Even some of the vampires from Ann Rice’s work are at least morally tortured.  They’re whole purpose seems to be being beautiful, but the better ones find their feeding habits horrifying, and even if they don’t, the audience should.  The montage in the middle of the movie version of Interview with the Vampire showing endless corpses as a result of the vampire family living in New Orleans should be proof of that, such that when Christian Slater asks to become a vampire at the end of the film, the audience alongside Brad Pitt should see that Slater clearly missed the point.

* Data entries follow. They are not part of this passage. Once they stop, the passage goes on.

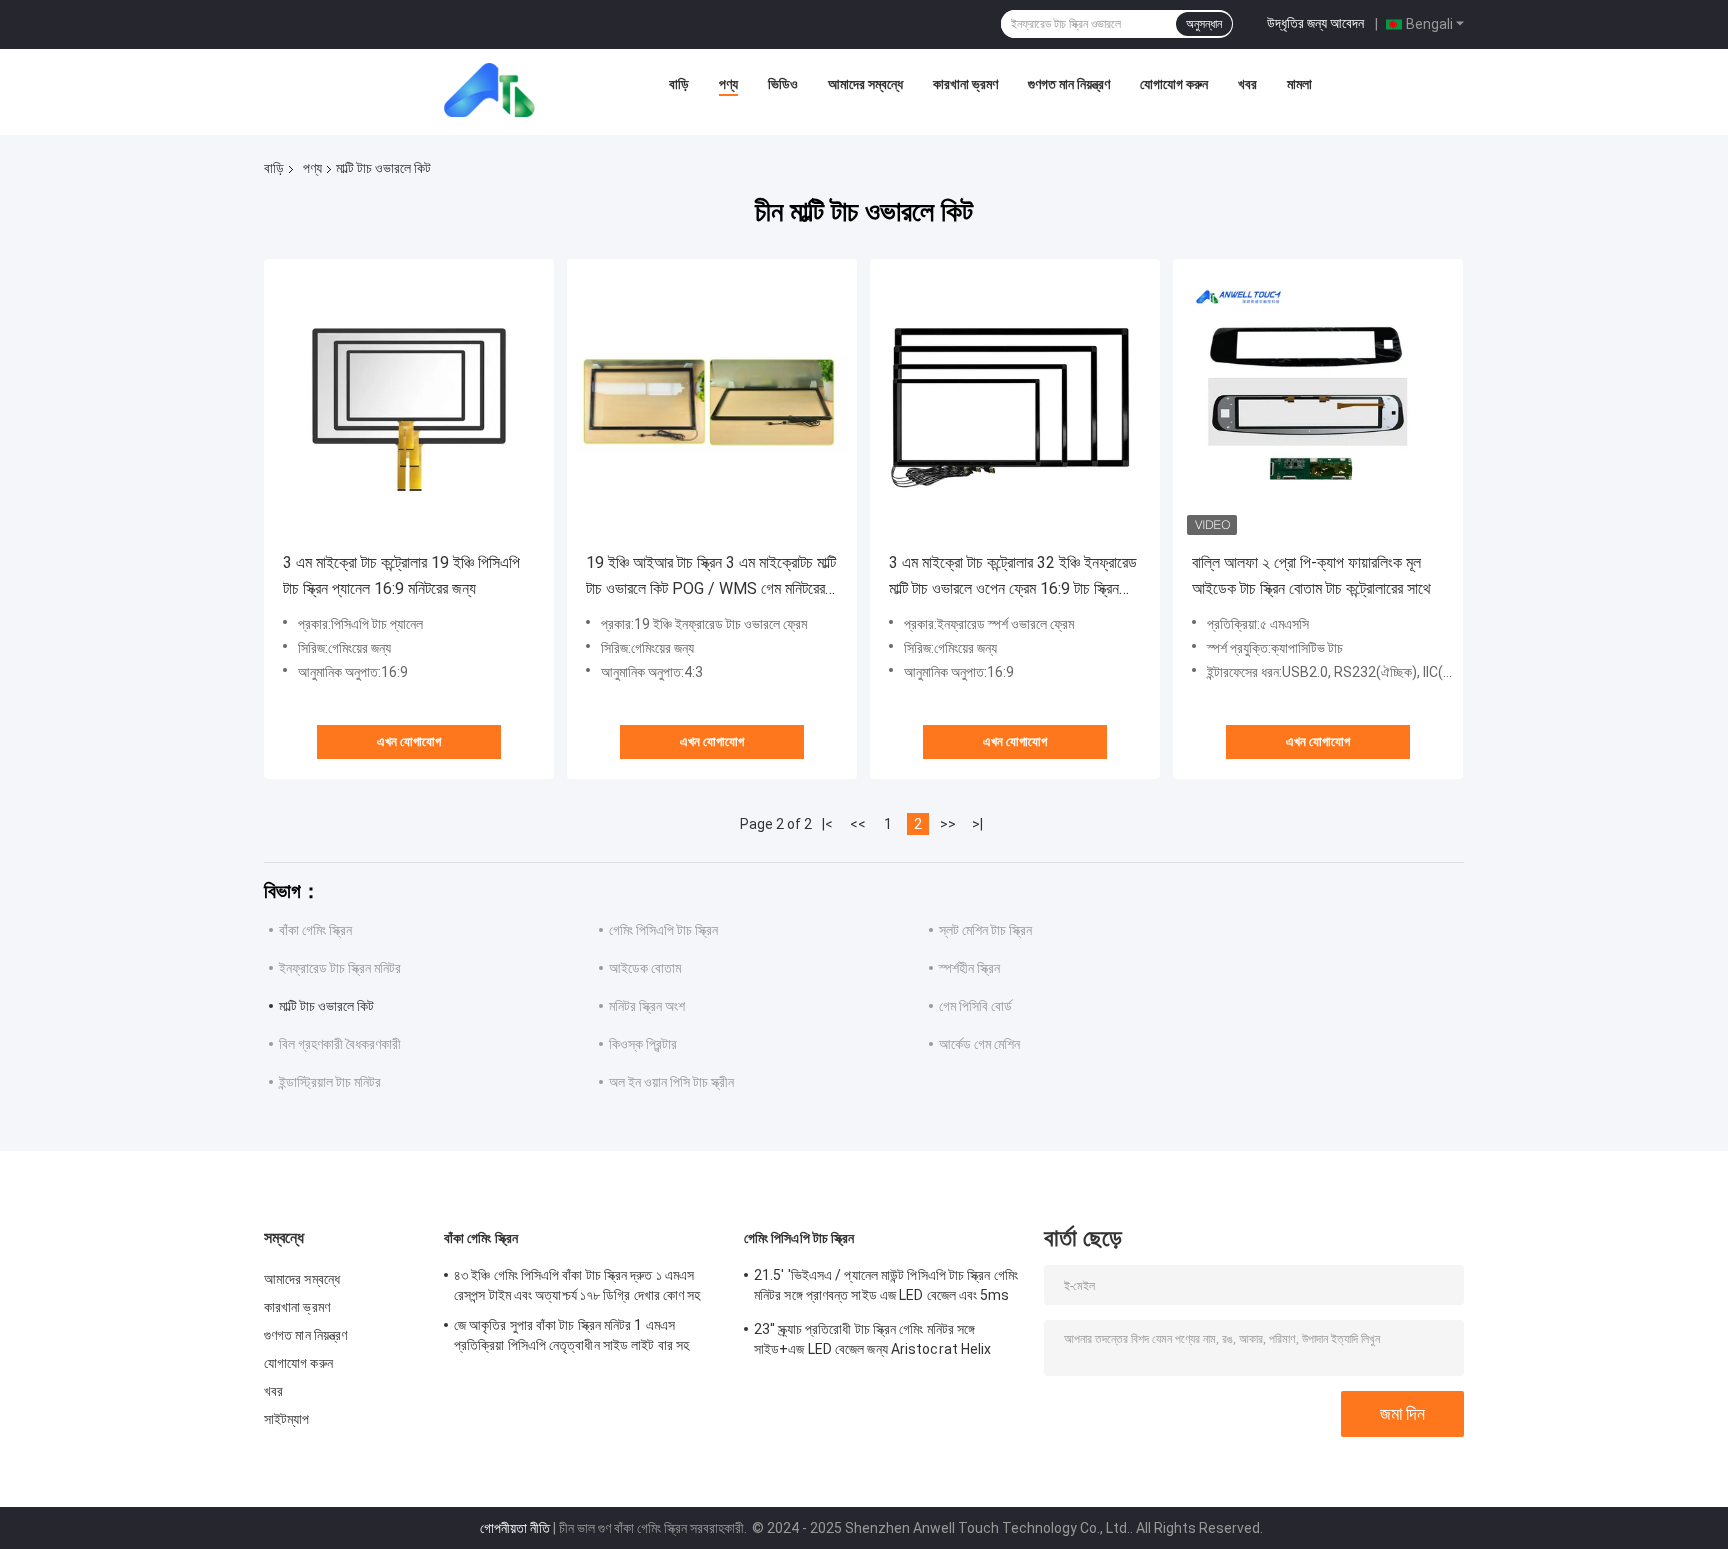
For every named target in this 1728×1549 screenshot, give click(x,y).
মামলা (1299, 84)
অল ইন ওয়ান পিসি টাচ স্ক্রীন (671, 1082)
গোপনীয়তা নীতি (515, 1528)
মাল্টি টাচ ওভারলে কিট (326, 1006)
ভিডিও (783, 84)
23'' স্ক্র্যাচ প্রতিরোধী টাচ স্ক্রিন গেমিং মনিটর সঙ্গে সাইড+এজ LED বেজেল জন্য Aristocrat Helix (873, 1339)
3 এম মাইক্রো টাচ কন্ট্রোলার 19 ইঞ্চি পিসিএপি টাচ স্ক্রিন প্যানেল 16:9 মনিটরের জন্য (401, 575)
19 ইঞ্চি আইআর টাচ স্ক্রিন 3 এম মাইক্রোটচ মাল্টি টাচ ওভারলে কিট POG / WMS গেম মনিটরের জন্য (711, 577)
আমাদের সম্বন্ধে (865, 84)
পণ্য (728, 84)
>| (977, 824)
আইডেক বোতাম (645, 968)
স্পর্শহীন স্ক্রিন (969, 968)
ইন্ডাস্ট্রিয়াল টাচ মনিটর (330, 1082)
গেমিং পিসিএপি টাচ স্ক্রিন (663, 930)
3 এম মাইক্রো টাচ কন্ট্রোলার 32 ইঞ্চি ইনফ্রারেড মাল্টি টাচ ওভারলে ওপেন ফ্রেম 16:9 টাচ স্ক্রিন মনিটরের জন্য (1013, 577)
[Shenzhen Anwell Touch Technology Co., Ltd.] (496, 89)
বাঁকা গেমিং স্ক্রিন (315, 930)
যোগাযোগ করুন (1174, 84)
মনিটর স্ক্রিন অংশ (647, 1006)
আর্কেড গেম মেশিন (979, 1044)
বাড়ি (679, 84)
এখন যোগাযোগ (409, 741)
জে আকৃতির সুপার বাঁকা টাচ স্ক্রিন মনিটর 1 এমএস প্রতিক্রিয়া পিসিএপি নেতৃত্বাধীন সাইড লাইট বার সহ (571, 1335)
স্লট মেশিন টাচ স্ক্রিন (985, 930)
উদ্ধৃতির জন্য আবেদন (1315, 23)
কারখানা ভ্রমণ (965, 84)
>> (948, 824)
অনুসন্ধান (1204, 24)
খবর (1247, 84)
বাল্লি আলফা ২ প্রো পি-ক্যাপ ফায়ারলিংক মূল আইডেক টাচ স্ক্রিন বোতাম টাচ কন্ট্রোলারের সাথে (1311, 575)
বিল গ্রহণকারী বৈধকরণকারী (340, 1044)
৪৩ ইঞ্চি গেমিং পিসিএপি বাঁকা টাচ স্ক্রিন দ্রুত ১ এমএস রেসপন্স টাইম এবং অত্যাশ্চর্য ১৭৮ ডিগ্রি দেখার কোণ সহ (577, 1285)
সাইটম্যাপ (287, 1419)
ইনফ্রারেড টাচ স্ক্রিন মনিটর (340, 968)
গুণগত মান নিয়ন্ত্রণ (1069, 84)
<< (858, 824)
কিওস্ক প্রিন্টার (643, 1044)
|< (827, 824)
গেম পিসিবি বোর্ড (975, 1006)
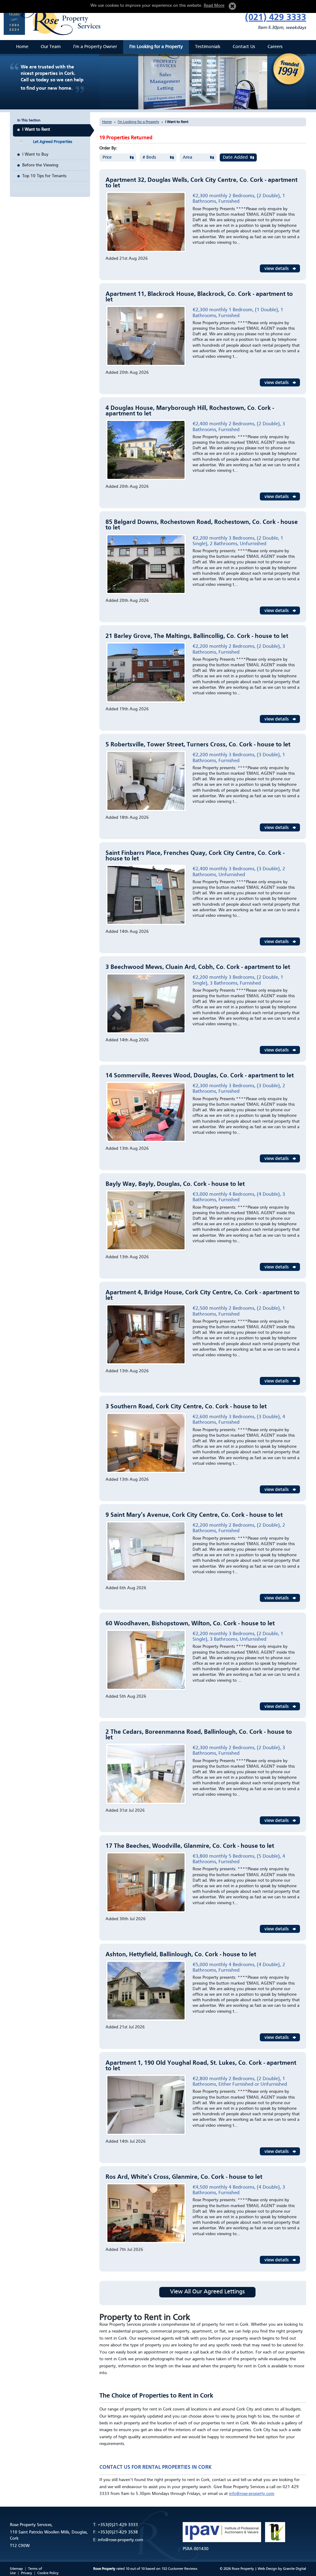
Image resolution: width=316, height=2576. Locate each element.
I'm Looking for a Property (156, 47)
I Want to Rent (36, 129)
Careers (275, 47)
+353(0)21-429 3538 (118, 2532)
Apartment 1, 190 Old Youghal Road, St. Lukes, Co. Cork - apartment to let (201, 2066)
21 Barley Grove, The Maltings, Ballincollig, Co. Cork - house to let (197, 636)
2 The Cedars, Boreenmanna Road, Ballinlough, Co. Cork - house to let (199, 1735)
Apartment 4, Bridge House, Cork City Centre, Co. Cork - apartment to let (203, 1295)
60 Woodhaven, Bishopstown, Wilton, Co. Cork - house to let (190, 1624)
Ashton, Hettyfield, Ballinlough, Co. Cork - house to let (181, 1955)
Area (187, 157)
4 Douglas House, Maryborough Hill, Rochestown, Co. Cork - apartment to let (190, 411)
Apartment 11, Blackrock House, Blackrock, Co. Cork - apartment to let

Really, vampires work as characters that often symbolize something, or as the thing that passes for human while pushing humans out of the top of the food chain.  They certainly can be protagonists, of course, but their strange otherness or monstrousness should never be forgotten.  One of the more memorable vampires I’ve encountered recently came when I read the Swedish novel Let The Right One In, which has inspired at least two movies to date.  The story doesn’t really feature anything resembling a likable character.  The town where most of the action takes place is already something of a downer before a bloodsucker even moves in.  The chubby boy without any friends, who in an American movie would just be some poor, lonely kid without any real flaws, here is depicted as kid who commits shoplifting and a few acts of vandalism while wearing padding down his pants for when (not if) he pees himself.  He’s not lonely due to being misunderstood.  He comes across as borderline anti-social.  The closest the book has to a group of vampire hunters comes from a group of middle-aged drunks the vampire picks off one by one.  The lone female of that group actually turns into a vampire and has to resist feeding on her own infant grandson, before trying to make a meal of the neighborhood cat lady.  Said cat lady is saved when her cats decide to attack the woman, who later dies in flames when her boyfriend opens the curtains of her hospital room to let some sunlight in.  The vampire appears as a small girl who hates its own existence, and her Renfield is a disgusting pedophile who gets his jollies being with an unaging child.  When the “happy” ending for the book deals with the boy and the vampire running off together, you probably should question how happy that ending is.

Vampires take all forms.  Are they to represent disease?  Corruption?  Foreign or outsider evil?  Oppressive authority?  Sexual taboos?  How much are they monsters or victims?  A good storyteller needs to answer these sorts of questions before moving on.  Stephenie Meyer had some vague ideas, but seemed more interested in crafting a boring love story than a boring horror story.  But hey, why should she have put more thought into what a vampire should be like than she did what a healthy romance should be like?

I’m sure the big budget vampire movie will return soon.  The vampire as a character is too alluring for writers to pass on forever, but man, we need to get some good stuff out there soon.